La fatigue commence à se faire sentir dans tout mon corps. Malgré le froid de la nuit et le vent qui secoue la tente de toutes parts, je m’endors profondément, prête pour la suite de l’aventure.

Jour 4 – D’Emstrur (Botnar) à Álftavatn

La quatrième journée débute par un sentier qui monte doucement, avant de rejoindre la piste sur quelques centaines de mètres. Je contourne le mont Hatfell, une formation volcanique imposante, puis j’atteins un petit col entre les montagnes.

Une fois franchi, le paysage s’ouvre sur un vaste désert noir de cendres et de lave. Le terrain est assez monotone et ouvert, mais la puissance des paysages compense largement cette impression de solitude.

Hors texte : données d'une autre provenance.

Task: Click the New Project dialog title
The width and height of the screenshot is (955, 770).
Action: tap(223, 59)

Au fil de la marche, j’arrive à un gué qu’il faut traverser à pied. L’eau est glaciale et le courant vif, mais ça a le mérite de me réveiller ! Un peu plus loin, un autre gué se présente, cette fois équipé d’une passerelle pour faciliter le passage. Une fois ces obstacles franchis, le sentier continue en suivant les contours du terrain, entre pistes et vallons volcaniques.

À Hvanngil, un premier camping apparaît. Il est encore tôt, alors je décide de poursuivre jusqu’à Álftavatn, un lac splendide qui sert de point d’étape. Les tentes s’installent, chacun prépare sa popote, certains se risquent à un plongeon dans le lac glacé, tandis que d’autres préfèrent se réfugier sous leur tente pour se réchauffer.

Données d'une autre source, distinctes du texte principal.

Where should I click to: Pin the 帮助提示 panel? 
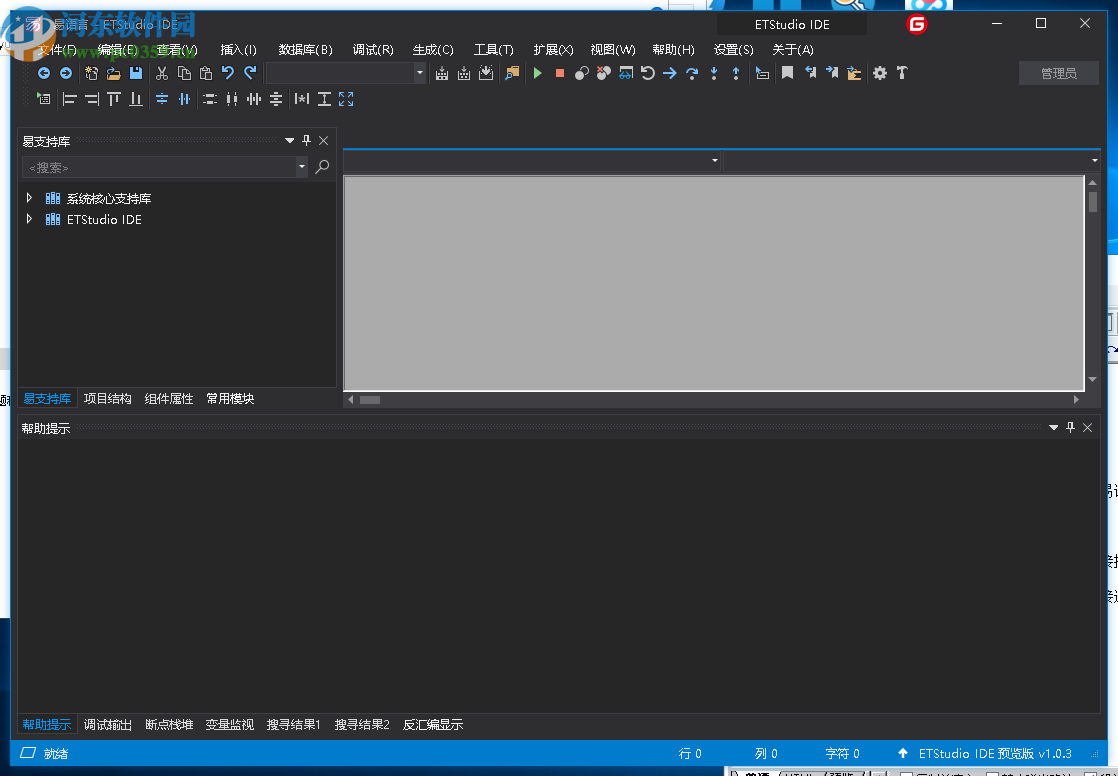(x=1070, y=427)
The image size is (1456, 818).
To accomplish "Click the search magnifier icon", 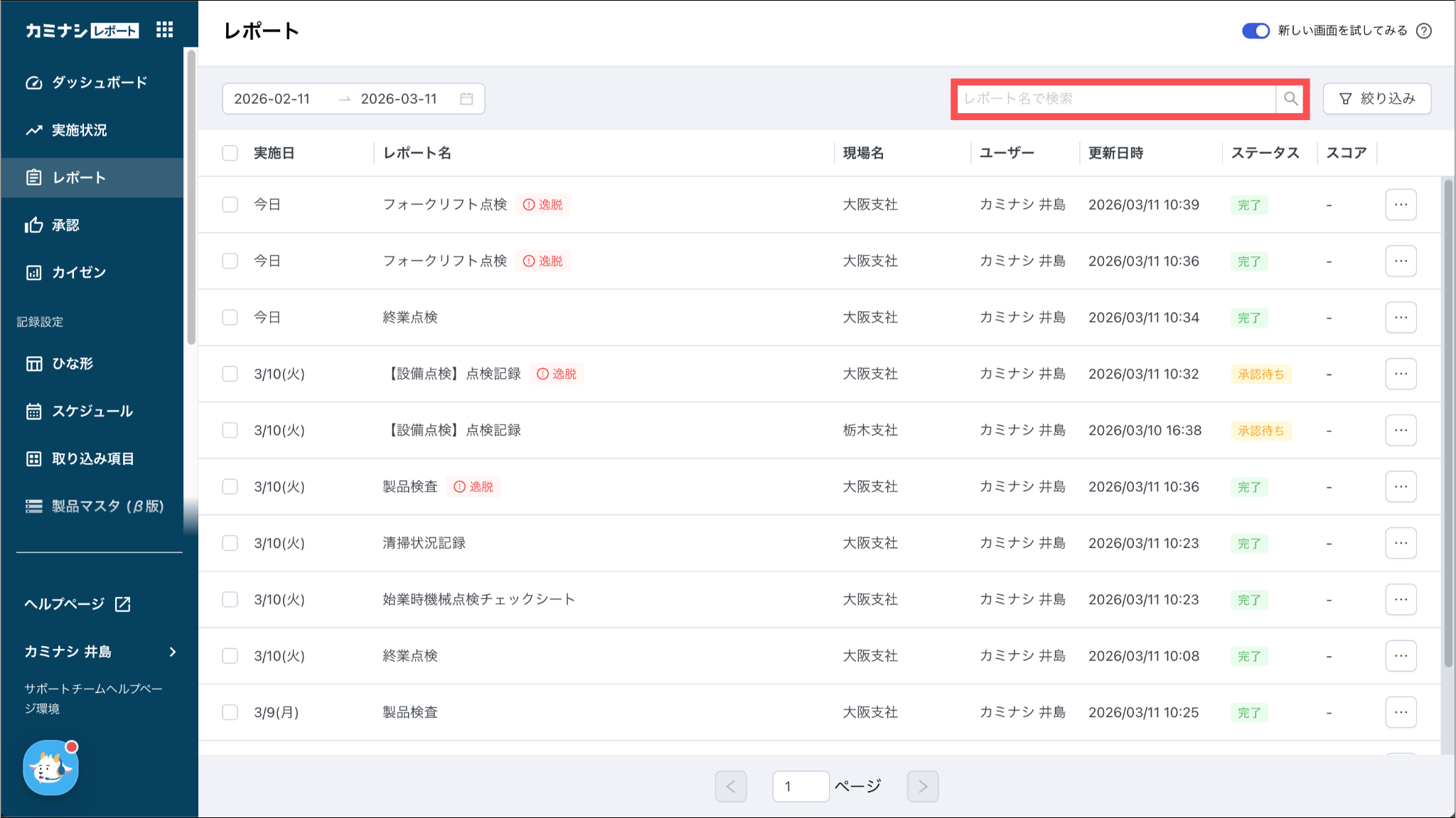I will click(x=1290, y=99).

Une étape paisible, mais où la grandeur du paysage ne laisse aucun doute : l’Islande est toujours aussi spectaculaire.

Jour 5 – D’Álftavatn à Hrafntinnusker

Après une montée relativement douce, je me retrouve au coeur de formations géothermiques impressionnantes : des fumerolles s’échappent de la terre, des sols bouillonnants frémissent sous mes pieds, et les chemins sont recouverts de soufre. Un vrai spectacle naturel, où les teintes chaudes tranchent magnifiquement avec le paysage volcanique environnant. Pas de doute, je suis bien en Islande.

L’arrivée à Hrafntinnusker est saisissante : volcan et sources géothermiques se mêlent pour créer un décor presque surréaliste. Le refuge, niché dans cet environnement unique, est le lieu idéal pour se poser et observer ces merveilles naturelles. Le sol est jonché d’obsidiennes, ces pierres noires et brillantes réputées pour leur pouvoir protecteur.

Et croyez-moi, j’aurais bien eu besoin de cette protection cette nuit-là : le thermomètre a chuté jusqu’à -5°C. Mal équipée pour ce froid intense, je n’ai presque pas dormi et décide de plier ma tente dès 4 heures du matin pour repartir marcher — l’avantage du soleil de minuit ! Une nuit difficile, mais qui rend le trek encore plus inoubliable.

Jour 6 – De Hrafntinnusker à Landmannalaugar

C’est donc à l’aube que je débute la dernière étape de cette incroyable aventure. Après une ultime et courte montée, le sentier plonge doucement vers Landmannalaugar. Le terrain devient plus facile, mais le paysage reste à couper le souffle.

Tout au long du chemin, je traverse des vallées colorées, des rivières et même quelques sources chaudes. L’environnement volcanique m’imprègne totalement et chaque pas laisse une empreinte dans ma mémoire. En approchant de Landmannalaugar, les montagnes aux teintes multicolores viennent clore ce trek de la plus belle des façons.

La descente finale est spectaculaire : lacs scintillants, champs de lave et paysages lunaires se succèdent avant d’arriver au refuge. Là, la récompense est à la hauteur de l’effort : un abri chaleureux, des sources d’eau chaude naturelles et des montagnes aux couleurs éclatantes.

Un lieu magique pour terminer ce trek épique, avec la satisfaction profonde d’avoir parcouru l’un des plus beaux sentiers d’Islande.

Bilan

Le trek de Skógar à Landmannalaugar a été à la hauteur de mes rêves : grandiose, intense et absolument inoubliable. Il m’a offert des paysages incroyables, mais surtout une immense fierté d’avoir relevé ce défi sportif.

Ce premier trek m’a donné envie de repartir, de découvrir d’autres horizons à pied. Depuis, j’ai réalisé la Grande Traversée du Vercors — qui a donné naissance à mon livre Cabanes libres du Vercors — ainsi que la West Highland Way en Écosse, l’automne dernier.

Pour moi, marcher est le meilleur moyen de découvrir un pays : on s’imprègne de chaque paysage, on se perd, on prend le temps, on rencontre des gens et on vit de vraies émotions.